**Problem requirements**. Look through the material below and copy exactly the lines from the line with "Given: Open the Google apps grid icon" to the line with "Click the error", those two lines included.

**Given records**.
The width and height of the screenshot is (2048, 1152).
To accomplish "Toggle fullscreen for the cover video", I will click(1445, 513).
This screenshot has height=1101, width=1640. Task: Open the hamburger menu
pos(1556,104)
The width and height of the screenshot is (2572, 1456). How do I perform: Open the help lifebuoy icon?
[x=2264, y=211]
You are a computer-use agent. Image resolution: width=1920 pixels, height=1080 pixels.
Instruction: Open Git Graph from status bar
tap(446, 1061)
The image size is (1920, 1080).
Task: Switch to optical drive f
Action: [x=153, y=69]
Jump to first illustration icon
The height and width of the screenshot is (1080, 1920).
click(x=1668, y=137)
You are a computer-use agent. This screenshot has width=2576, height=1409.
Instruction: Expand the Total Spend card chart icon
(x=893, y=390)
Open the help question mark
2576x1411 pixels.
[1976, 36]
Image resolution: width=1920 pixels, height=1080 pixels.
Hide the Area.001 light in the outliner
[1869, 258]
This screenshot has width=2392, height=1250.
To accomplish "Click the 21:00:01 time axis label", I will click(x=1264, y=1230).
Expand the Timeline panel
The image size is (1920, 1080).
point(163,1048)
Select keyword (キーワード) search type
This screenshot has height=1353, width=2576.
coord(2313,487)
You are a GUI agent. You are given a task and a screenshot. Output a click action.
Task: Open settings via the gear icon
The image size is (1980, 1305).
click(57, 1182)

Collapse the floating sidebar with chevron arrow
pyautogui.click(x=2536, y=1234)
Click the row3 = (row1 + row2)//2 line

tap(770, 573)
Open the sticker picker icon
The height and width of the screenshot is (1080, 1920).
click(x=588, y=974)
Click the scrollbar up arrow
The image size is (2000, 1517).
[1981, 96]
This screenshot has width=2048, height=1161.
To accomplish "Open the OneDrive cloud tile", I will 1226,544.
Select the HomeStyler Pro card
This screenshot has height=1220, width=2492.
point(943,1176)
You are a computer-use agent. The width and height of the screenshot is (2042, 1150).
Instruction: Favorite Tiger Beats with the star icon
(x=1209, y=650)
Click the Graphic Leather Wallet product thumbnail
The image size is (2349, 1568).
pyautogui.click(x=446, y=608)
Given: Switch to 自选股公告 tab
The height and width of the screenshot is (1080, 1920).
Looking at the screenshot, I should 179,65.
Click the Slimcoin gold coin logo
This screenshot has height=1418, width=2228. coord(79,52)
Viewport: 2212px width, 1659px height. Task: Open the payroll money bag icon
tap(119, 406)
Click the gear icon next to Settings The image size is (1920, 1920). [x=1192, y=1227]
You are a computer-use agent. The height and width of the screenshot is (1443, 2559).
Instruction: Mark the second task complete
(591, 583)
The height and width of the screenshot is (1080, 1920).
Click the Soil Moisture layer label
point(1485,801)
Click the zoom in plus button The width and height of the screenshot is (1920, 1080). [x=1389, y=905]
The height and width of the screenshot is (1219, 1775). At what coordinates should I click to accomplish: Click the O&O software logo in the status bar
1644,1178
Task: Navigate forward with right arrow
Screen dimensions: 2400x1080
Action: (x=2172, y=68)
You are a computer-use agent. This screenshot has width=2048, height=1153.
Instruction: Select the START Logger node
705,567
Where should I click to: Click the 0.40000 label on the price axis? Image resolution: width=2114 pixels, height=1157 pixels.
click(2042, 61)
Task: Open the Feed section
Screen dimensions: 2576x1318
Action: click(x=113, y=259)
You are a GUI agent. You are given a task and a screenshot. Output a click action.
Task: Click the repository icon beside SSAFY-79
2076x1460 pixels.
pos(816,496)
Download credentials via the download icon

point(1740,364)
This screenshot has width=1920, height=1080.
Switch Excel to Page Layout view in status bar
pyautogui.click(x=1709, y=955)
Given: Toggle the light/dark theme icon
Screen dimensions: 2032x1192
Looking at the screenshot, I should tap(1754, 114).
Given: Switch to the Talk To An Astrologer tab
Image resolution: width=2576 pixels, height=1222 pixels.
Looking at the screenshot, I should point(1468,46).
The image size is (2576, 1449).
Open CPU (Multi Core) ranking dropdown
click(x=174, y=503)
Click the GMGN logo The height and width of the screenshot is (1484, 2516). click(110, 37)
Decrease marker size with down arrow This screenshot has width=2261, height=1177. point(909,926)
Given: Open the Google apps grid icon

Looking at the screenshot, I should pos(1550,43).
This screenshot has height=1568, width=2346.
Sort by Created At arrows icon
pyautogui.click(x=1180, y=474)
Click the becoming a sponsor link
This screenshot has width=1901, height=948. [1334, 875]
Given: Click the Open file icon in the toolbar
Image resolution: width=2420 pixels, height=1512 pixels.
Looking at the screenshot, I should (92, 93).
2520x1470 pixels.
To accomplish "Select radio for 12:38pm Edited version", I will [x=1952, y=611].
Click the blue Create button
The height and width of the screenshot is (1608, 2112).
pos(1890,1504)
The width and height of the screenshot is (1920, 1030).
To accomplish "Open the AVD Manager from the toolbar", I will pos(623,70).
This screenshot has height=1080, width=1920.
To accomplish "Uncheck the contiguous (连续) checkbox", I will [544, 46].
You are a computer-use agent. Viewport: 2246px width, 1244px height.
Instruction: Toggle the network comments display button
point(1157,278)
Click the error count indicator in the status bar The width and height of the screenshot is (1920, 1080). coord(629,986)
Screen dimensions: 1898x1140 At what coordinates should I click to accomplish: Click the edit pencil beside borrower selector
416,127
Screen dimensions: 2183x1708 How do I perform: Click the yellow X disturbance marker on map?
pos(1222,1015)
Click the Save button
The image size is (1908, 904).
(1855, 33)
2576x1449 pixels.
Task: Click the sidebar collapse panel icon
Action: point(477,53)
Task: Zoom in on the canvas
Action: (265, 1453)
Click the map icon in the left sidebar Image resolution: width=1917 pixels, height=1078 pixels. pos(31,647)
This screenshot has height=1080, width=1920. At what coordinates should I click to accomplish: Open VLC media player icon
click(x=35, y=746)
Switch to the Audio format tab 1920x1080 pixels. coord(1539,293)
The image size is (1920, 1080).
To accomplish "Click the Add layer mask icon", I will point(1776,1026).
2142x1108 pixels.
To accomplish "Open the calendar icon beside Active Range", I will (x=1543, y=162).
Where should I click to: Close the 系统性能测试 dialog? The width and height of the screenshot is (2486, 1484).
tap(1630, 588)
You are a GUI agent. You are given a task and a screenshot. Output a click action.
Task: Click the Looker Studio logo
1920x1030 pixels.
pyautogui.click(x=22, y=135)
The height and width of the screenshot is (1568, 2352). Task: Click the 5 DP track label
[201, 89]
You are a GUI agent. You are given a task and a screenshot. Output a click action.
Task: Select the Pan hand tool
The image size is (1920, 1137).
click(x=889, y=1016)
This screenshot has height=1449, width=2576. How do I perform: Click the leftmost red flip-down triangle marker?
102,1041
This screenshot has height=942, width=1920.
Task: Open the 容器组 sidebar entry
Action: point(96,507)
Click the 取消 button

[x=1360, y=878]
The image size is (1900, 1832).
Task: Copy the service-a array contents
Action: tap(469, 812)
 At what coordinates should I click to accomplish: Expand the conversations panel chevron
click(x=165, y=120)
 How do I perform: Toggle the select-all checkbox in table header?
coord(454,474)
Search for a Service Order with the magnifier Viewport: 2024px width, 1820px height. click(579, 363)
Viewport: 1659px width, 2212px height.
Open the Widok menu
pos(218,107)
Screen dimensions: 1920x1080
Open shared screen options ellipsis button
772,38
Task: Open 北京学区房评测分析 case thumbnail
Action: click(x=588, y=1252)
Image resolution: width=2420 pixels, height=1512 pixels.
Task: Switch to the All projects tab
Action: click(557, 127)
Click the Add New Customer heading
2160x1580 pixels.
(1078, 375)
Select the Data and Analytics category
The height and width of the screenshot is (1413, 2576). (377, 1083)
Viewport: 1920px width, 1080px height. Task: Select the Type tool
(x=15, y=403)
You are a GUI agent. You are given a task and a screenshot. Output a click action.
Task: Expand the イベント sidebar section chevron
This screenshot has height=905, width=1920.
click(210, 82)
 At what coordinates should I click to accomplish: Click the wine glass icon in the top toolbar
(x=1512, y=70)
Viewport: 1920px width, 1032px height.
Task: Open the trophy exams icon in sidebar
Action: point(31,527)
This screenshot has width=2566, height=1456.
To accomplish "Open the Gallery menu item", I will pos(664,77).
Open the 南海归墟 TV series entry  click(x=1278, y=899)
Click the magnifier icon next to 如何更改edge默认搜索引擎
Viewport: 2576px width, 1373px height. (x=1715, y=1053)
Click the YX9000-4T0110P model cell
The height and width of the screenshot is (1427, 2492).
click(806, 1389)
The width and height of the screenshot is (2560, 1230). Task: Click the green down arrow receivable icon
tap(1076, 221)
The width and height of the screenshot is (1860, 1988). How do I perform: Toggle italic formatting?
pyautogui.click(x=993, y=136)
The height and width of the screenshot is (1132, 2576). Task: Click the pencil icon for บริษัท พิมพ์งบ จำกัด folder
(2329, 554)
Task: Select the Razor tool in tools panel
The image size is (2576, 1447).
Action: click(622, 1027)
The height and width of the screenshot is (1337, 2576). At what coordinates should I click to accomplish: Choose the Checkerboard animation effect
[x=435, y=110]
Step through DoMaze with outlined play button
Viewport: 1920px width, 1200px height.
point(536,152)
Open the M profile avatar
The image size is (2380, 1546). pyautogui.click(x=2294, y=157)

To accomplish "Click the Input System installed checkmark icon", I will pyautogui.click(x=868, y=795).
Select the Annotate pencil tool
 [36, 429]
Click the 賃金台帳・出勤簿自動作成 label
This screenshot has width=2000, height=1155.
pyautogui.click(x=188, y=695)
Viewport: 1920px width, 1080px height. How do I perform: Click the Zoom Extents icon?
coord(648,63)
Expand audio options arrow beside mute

**Output for this exercise**.
Given: Open the Google apps grid icon

Looking at the screenshot, I should pos(1550,43).
This screenshot has height=1568, width=2346.
Sort by Created At arrows icon
pyautogui.click(x=1180, y=474)
Click the becoming a sponsor link
This screenshot has width=1901, height=948. [1334, 875]
Given: Click the Open file icon in the toolbar
Image resolution: width=2420 pixels, height=1512 pixels.
Looking at the screenshot, I should (92, 93).
2520x1470 pixels.
To accomplish "Select radio for 12:38pm Edited version", I will [x=1952, y=611].
Click the blue Create button
The height and width of the screenshot is (1608, 2112).
pos(1890,1504)
The width and height of the screenshot is (1920, 1030).
To accomplish "Open the AVD Manager from the toolbar", I will pos(623,70).
This screenshot has height=1080, width=1920.
To accomplish "Uncheck the contiguous (连续) checkbox", I will [544, 46].
You are a computer-use agent. Viewport: 2246px width, 1244px height.
Instruction: Toggle the network comments display button
point(1157,278)
Click the error count indicator in the status bar The width and height of the screenshot is (1920, 1080). coord(629,986)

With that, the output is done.